サビの意味が変わっていくカントリーソング
家族でノースカロライナに1週間ほどバカンスに来ていて、プールで過ごしている。そこでは妙に短いループのBGMが流れていて、She's In Love With The Boyを4回目に聴いたとき、これはカントリーによくあるパターンだなと思った。同じモチーフが繰り返されながら、ヴァースごとに色を変えていく手法だ。この曲では1番と2番で父親が娘に「あの男は釣り合わない」と言うのだが、3番で妻が、自分たちが付き合い始めた頃、自分の父親も夫に同じことを言ったのだと気づかせる。
同じような仕掛けを使った曲をいくつか挙げてみる。
Don't Take the Girl:8歳では釣り、18歳では強盗、23歳では出産の危機と、場面ごとに「連れて行かないで(don't take)」の意味が三通りに変わる。

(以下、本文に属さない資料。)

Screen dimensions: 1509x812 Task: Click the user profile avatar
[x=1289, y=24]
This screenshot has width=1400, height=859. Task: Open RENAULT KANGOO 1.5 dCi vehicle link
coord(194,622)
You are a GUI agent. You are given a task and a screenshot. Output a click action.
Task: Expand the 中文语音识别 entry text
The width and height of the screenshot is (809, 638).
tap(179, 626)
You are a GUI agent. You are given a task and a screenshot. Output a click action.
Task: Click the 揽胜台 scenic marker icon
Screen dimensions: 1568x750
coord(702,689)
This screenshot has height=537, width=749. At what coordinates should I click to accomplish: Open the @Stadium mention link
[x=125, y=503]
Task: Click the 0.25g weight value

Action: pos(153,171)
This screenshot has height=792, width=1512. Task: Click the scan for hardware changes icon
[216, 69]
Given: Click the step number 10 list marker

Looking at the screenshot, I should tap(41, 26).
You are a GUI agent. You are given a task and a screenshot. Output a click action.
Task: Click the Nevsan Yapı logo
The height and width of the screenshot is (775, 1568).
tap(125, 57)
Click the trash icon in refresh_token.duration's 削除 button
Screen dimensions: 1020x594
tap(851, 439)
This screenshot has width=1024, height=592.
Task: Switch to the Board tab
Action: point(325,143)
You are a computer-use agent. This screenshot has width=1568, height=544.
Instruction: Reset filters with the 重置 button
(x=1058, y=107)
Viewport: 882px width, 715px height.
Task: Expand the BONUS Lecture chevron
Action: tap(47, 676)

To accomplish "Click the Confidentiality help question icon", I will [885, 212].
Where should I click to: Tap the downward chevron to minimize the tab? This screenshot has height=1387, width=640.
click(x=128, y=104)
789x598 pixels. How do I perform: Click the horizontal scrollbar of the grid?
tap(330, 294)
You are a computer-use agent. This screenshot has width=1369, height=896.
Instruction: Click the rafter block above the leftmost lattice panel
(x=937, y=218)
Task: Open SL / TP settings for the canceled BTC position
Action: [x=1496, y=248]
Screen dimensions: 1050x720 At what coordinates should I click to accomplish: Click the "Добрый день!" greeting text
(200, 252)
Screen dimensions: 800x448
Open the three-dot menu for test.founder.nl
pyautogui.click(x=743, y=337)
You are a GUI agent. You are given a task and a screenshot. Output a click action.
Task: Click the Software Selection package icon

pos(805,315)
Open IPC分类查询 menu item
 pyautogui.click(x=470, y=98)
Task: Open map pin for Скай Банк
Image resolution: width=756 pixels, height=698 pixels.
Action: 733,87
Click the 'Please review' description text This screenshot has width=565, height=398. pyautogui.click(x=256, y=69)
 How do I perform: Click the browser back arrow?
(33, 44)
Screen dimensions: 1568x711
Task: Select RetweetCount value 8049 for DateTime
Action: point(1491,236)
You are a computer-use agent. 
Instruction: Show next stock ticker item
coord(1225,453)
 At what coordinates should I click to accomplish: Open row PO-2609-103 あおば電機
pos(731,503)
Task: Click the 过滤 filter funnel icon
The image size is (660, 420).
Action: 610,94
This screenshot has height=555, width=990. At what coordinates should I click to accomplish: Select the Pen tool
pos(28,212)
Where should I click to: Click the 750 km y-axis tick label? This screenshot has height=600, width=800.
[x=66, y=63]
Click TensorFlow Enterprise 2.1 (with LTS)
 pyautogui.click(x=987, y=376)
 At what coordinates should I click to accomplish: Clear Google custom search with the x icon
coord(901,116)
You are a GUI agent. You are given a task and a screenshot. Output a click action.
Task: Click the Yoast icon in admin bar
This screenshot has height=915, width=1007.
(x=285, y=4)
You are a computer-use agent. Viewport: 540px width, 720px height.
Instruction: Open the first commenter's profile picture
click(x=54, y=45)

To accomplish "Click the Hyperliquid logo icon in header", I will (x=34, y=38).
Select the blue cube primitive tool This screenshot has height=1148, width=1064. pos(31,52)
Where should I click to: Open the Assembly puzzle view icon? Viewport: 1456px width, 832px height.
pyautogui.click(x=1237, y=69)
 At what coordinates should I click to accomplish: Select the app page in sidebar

Are You Gonna Kiss Me or Not:初めてのキスでもプロポーズでも尻込みするのは男の子だが、結婚式では立場が逆転して彼が仕掛ける。
Five More Minutes:小川で遊ぶときも、女の子におやすみを言うときも、フットボールチームでの最後の試合でも、そして(ここでがらりと雰囲気が変わって)祖父の病床でも、「あと5分だけ」という願いが繰り返される。
Skin (Sarabeth):抗がん剤治療を受ける10代の少女が、髪を風になびかせて恋人と踊る日を夢見る。最後のサビでは髪は抜け落ちているが、恋人は連帯して頭を丸め、二人は一緒に踊る。
Cleaning This Gun (Come On In Boy):10代の頃、彼女の父親から暗に脅しを込めた説教を受けた少年が、大人になって今度は娘の彼氏に同じ説教をする側に回る。
もちろん、この手法はカントリーに限ったものではない(例えばCat's in the Cradleでは、父親が子どもにかまう時間を持てずにいたら、大人になった子どもが今度は父親に時間を割いてくれなくなる)。ただ、このジャンルではとりわけよく見られる気がする。